Nous sommes donc à la troisième tentative, celle qui consiste à instrumentaliser des choix politiques contestés pour essayer d’illustrer les « erreurs », voire les errances auxquelles conduirait le principe de précaution. C’est une parfaite mauvaise foi, mais nous savons depuis longtemps que tous les moyens sont bons… pour certains.

Arrangeant bouc émissaire

On ajoutera une donnée supplémentaire plus profonde. L’affaire du nuage islandais nous ramène à une condition humaine d’une extrême fragilité au regard de la force de la nature. Nous sommes contrariés à la fois matériellement dans notre activité économique quotidienne, mais aussi métaphysiquement, puisque l’homme trouve plus fort que lui.

Notre société contemporaine ne peut pas le supporter et ne peut pas supporter d’être gênée dans son activité. Il lui faut donc trouver un bouc émissaire, un responsable.

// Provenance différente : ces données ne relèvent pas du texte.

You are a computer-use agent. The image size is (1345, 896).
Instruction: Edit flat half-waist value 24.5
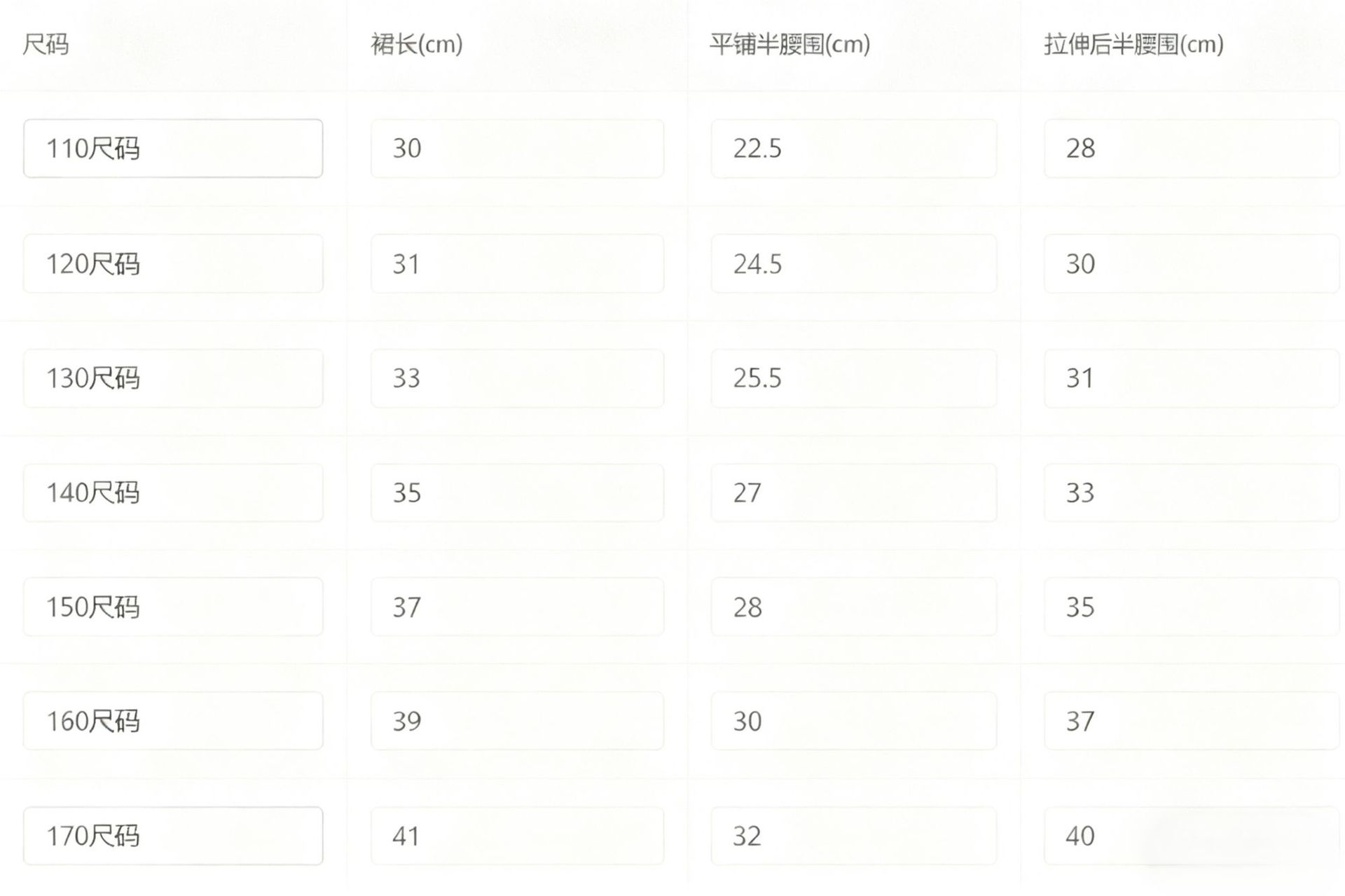tap(853, 264)
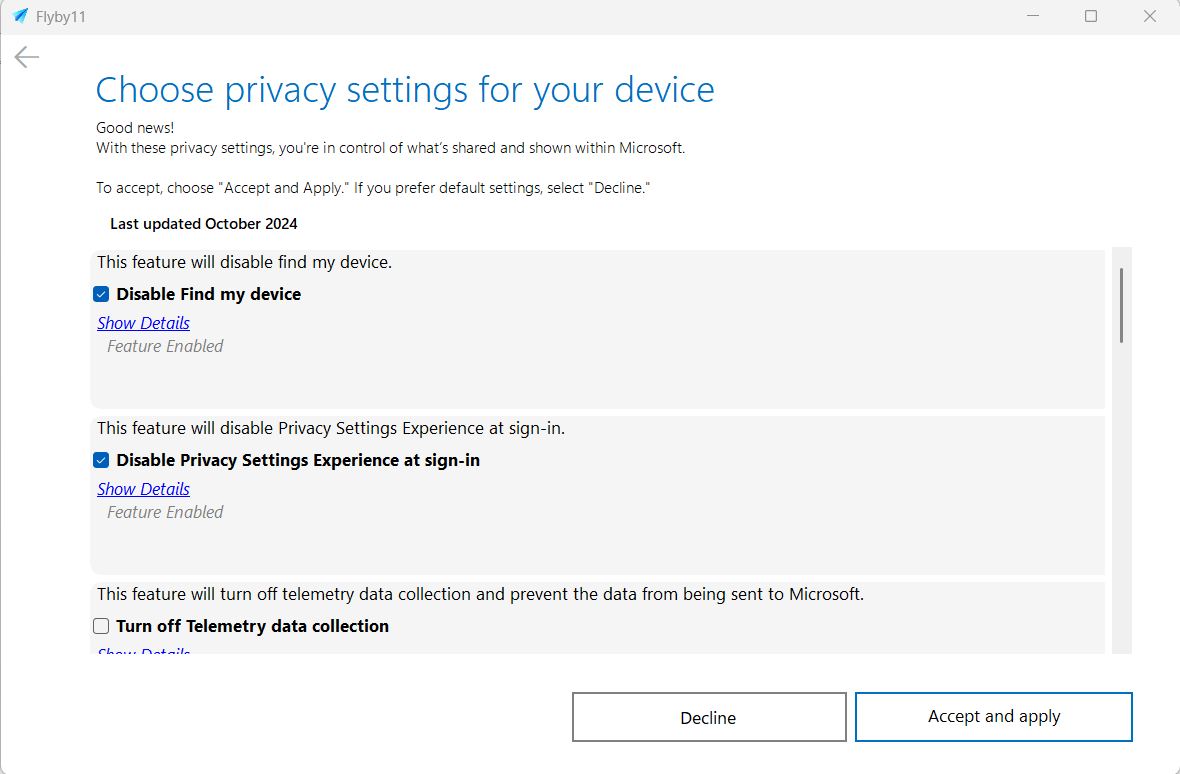Click Feature Enabled status under Privacy Settings Experience

(x=165, y=512)
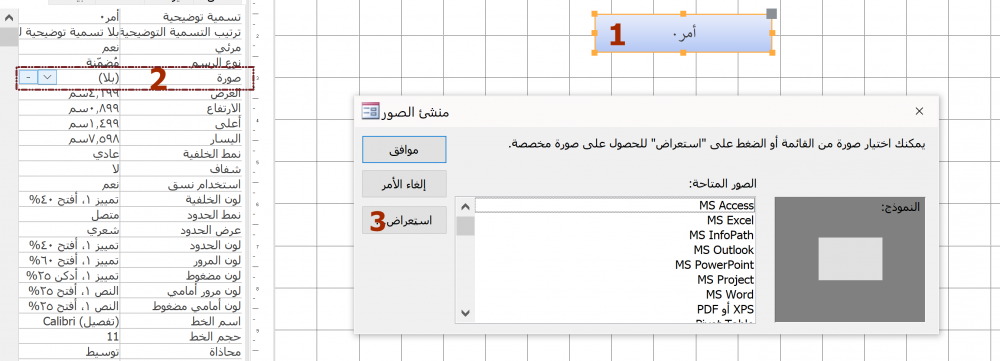Click down arrow of picture list scrollbar

(465, 313)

Comme il paraîtrait absurde de mettre en cause le volcan lui-même, ce qui serait quelque part reconnaître cette infériorité, il faut alors mettre en cause les mesures de prudence élémentaires qu’impose la situation.

Et d’une pierre deux coups : essayer une bonne fois pour toutes de tordre le cou de cet « infâme principe de précaution » qui, par-dessus le marché, couplé à la responsabilité, pourrait conduire les grands lobbys à supporter les conséquences des technologies qu’ils ont choisies, indépendamment des conséquences négatives qu’elles pourraient avoir.

Ce serait tellement mieux si on pouvait continuer à ne pas se préoccuper de ces « broutilles » et n’être responsable de rien, puisque l’état des connaissances ne permettait pas de savoir ni d’imaginer qu’il puisse y avoir des conséquences négatives à ses choix, situation d’autant plus facile à installer qu’il n’existerait aucune obligation de faire préalablement quelques recherches que ce soit pour savoir si des risques sont à envisager.

Chacun sait bien qu’on ne risque pas de trouver ce qu’on n’a pas cherché !

Des lors, climato-sceptiques, écolo-sceptiques, humano-sceptiques de tous les pays, unissons-nous et achevons cette torpille dirigée contre nous qui s’appelle le principe de précaution.

Formulée ainsi, la remise en cause du principe de précaution apparaîtrait-elle à nos concitoyens aussi présentable et souhaitable ? On peut en douter.